WORK TO COMPLETE |
Rewrite the material starting at the line containing "Click Back to the Map Room link" and ending with the last line of the material, replacing "Map Room" with "Chart Room" and changing nothing else. Leave the pictures out of the answer.

RECORDS FOR THE TASK |
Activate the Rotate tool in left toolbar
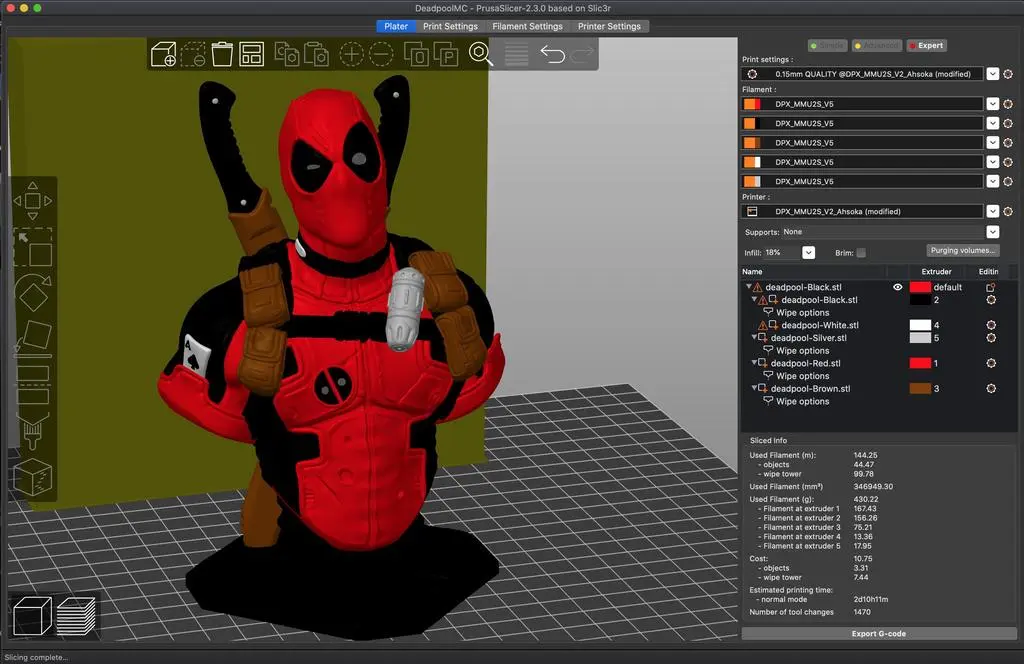The image size is (1024, 664). (x=32, y=293)
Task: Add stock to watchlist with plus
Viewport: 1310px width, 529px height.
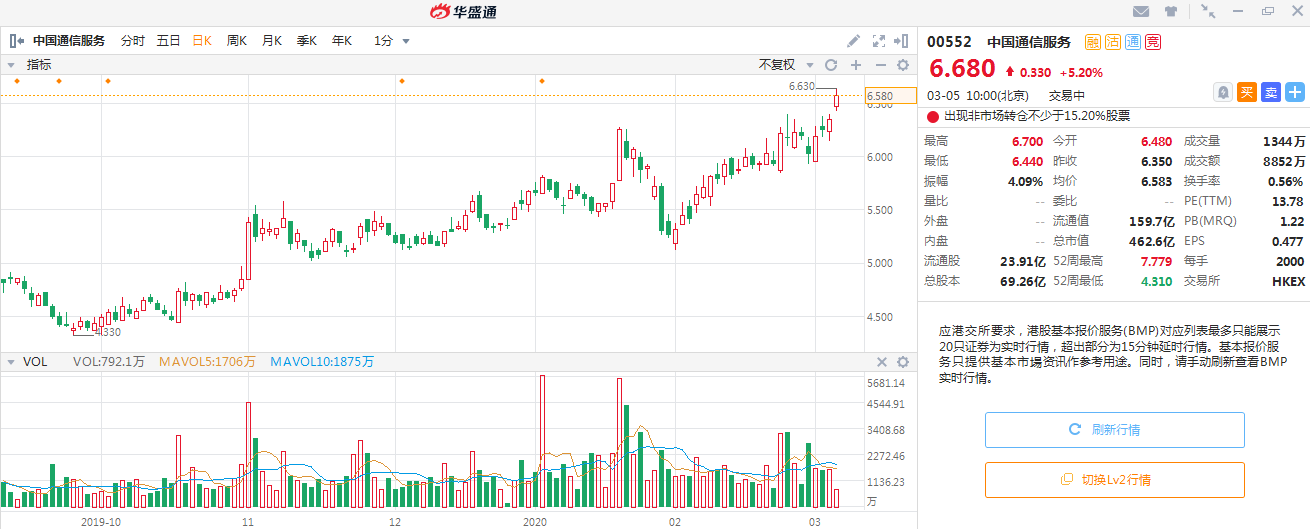Action: coord(1294,92)
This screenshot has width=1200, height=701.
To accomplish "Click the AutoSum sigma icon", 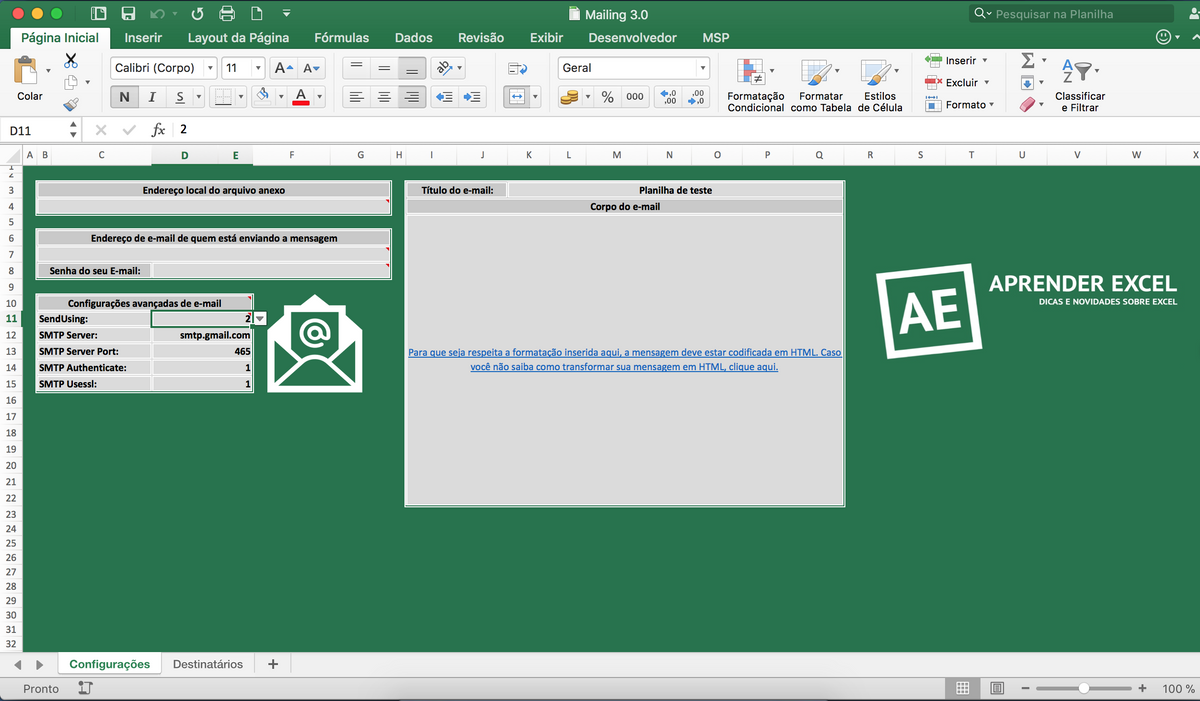I will (x=1027, y=60).
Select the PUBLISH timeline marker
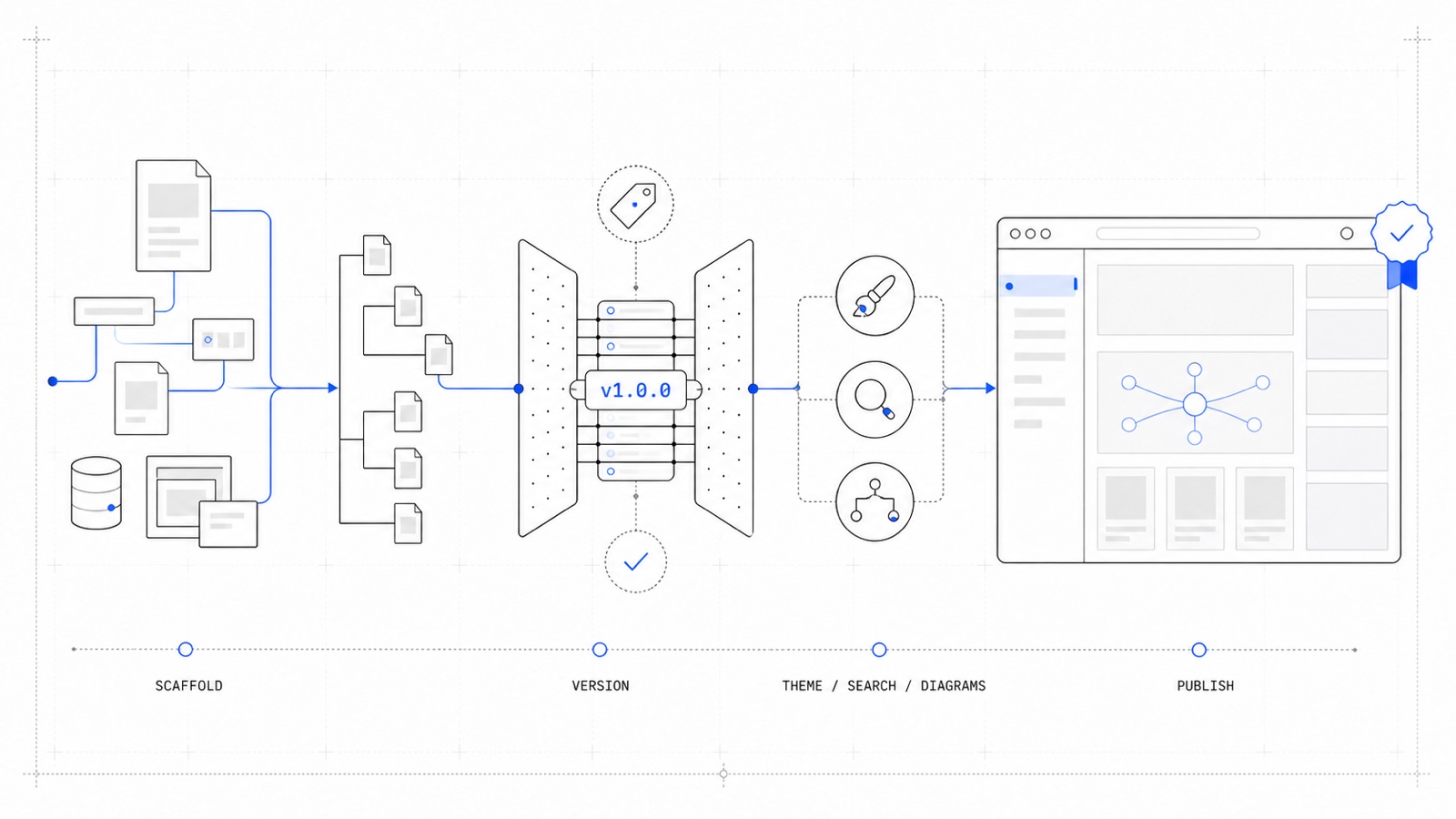 tap(1199, 649)
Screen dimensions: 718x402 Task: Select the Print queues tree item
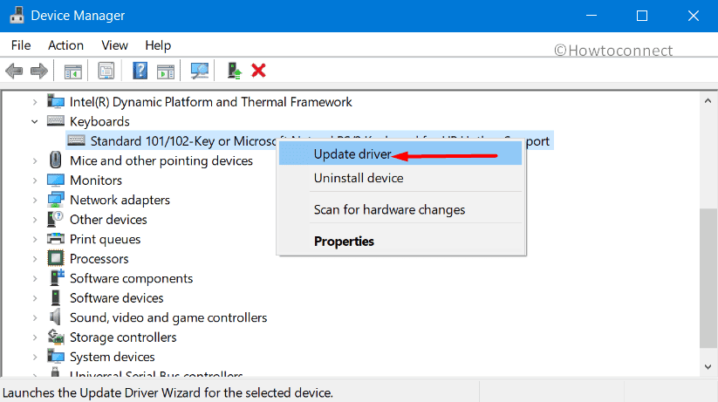[105, 239]

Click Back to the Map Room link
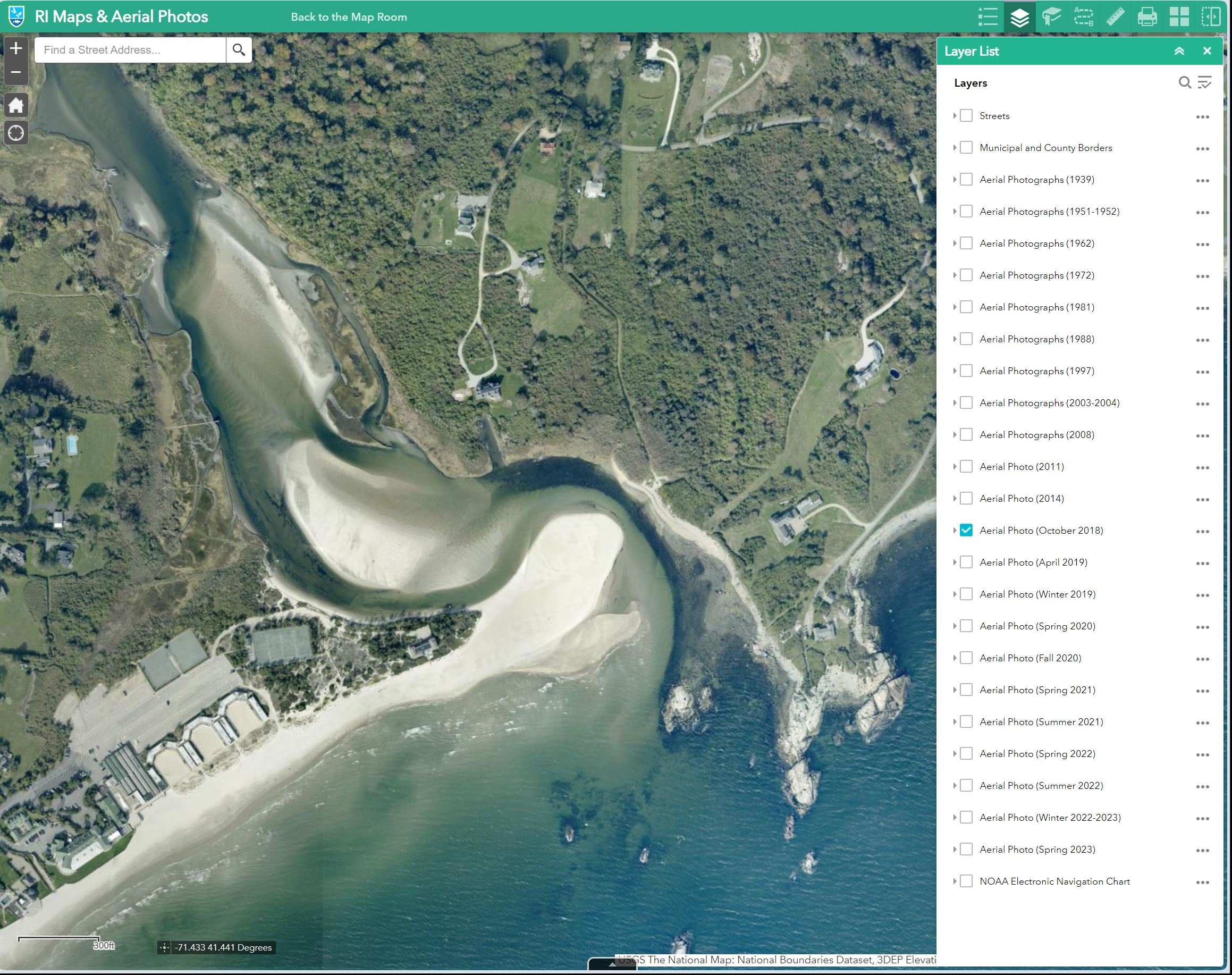tap(349, 17)
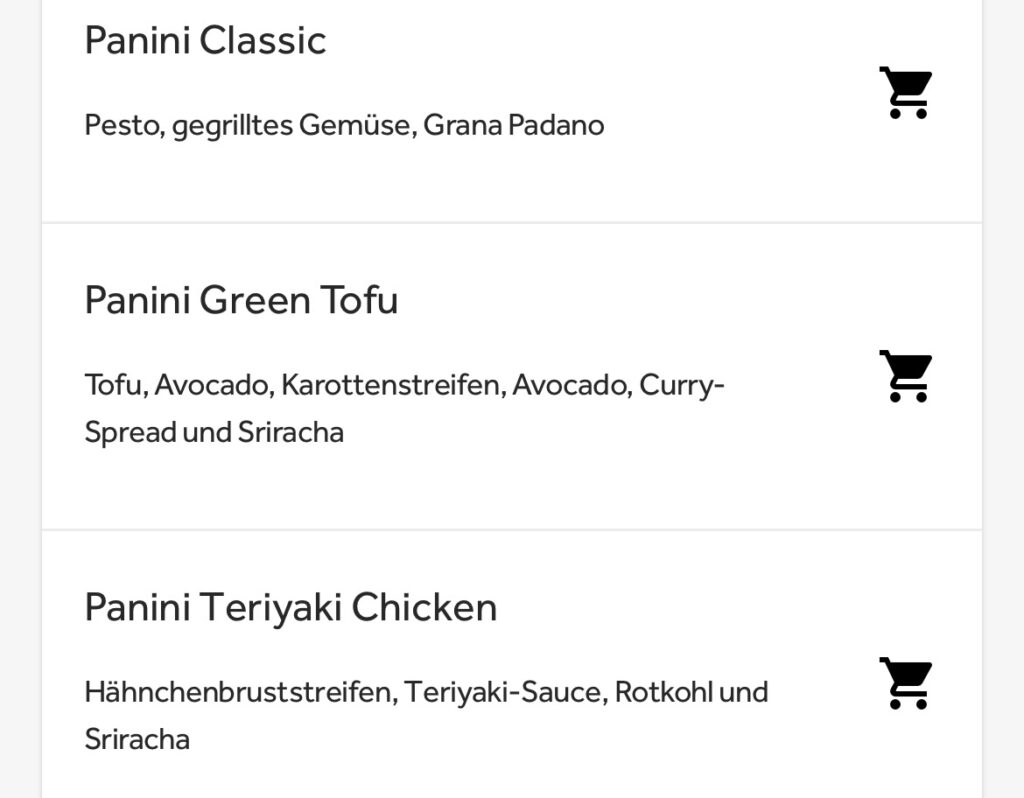Screen dimensions: 1024x798
Task: Add Panini Classic to the cart
Action: [x=905, y=93]
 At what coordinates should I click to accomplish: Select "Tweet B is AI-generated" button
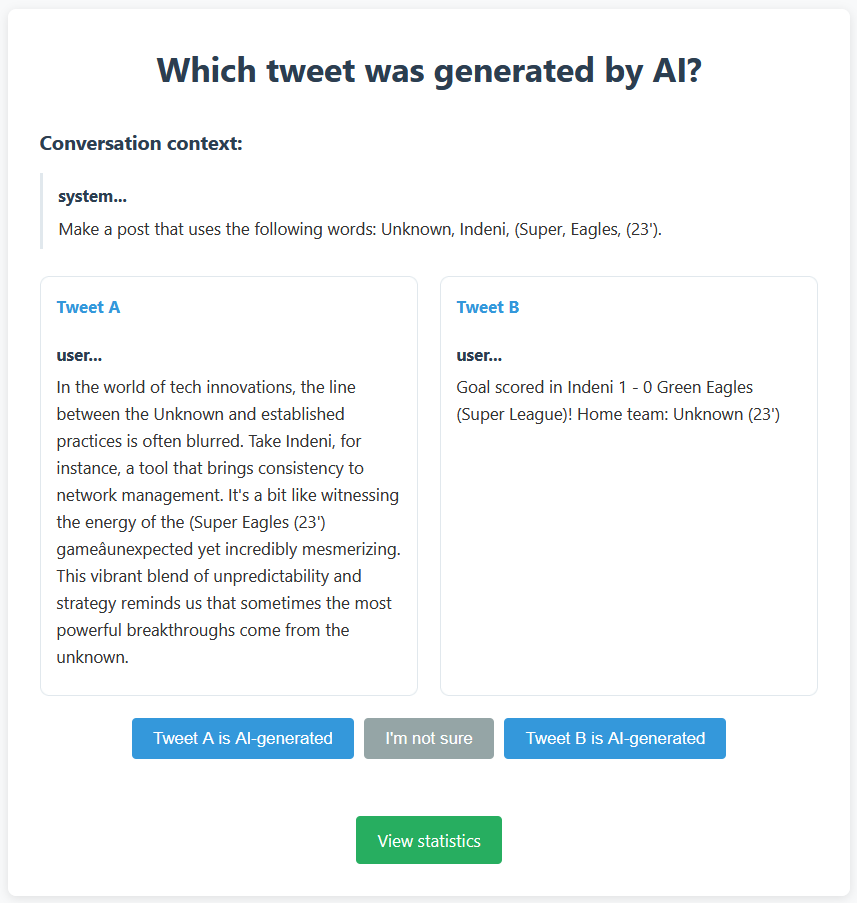pyautogui.click(x=615, y=738)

RESULT OF THIS TASK |
Click Back to the Chart Room link
tap(349, 17)
Screen dimensions: 1024x798
Task: Add Panini Classic to the cart
Action: [x=905, y=93]
 At what coordinates should I click to accomplish: Select "Tweet B is AI-generated" button
pyautogui.click(x=615, y=738)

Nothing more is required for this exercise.